• What is expected:
Filter the material, keeping only lines with the word "From".

- - - -

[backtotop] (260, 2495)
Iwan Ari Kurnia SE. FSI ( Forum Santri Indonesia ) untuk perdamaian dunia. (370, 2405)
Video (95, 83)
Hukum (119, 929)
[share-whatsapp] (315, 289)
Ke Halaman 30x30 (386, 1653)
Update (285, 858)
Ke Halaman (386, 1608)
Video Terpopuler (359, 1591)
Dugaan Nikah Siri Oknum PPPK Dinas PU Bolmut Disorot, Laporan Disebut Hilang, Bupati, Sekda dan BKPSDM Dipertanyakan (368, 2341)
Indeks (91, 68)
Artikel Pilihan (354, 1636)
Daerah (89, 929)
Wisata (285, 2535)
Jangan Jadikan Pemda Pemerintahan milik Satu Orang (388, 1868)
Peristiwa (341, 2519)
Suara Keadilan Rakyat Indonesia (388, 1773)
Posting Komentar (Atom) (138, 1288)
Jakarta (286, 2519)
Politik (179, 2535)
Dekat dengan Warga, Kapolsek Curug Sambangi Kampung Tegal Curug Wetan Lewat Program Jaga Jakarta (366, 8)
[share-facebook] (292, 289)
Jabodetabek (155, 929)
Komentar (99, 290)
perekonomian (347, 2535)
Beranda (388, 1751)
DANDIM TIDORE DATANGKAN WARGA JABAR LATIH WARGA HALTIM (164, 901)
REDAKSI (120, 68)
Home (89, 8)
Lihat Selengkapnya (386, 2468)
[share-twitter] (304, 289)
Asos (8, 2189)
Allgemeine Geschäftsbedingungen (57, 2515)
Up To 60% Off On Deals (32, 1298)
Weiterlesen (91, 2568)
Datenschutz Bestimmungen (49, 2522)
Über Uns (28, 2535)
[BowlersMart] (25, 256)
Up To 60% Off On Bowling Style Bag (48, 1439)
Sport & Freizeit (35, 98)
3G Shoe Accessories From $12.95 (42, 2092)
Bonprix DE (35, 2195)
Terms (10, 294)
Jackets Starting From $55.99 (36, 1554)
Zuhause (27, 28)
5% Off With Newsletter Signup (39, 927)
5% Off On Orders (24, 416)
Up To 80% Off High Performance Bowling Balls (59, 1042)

- - - -

• Finished task:
3G Shoe Accessories From $12.95 (42, 2092)
Jackets Starting From $55.99 (36, 1554)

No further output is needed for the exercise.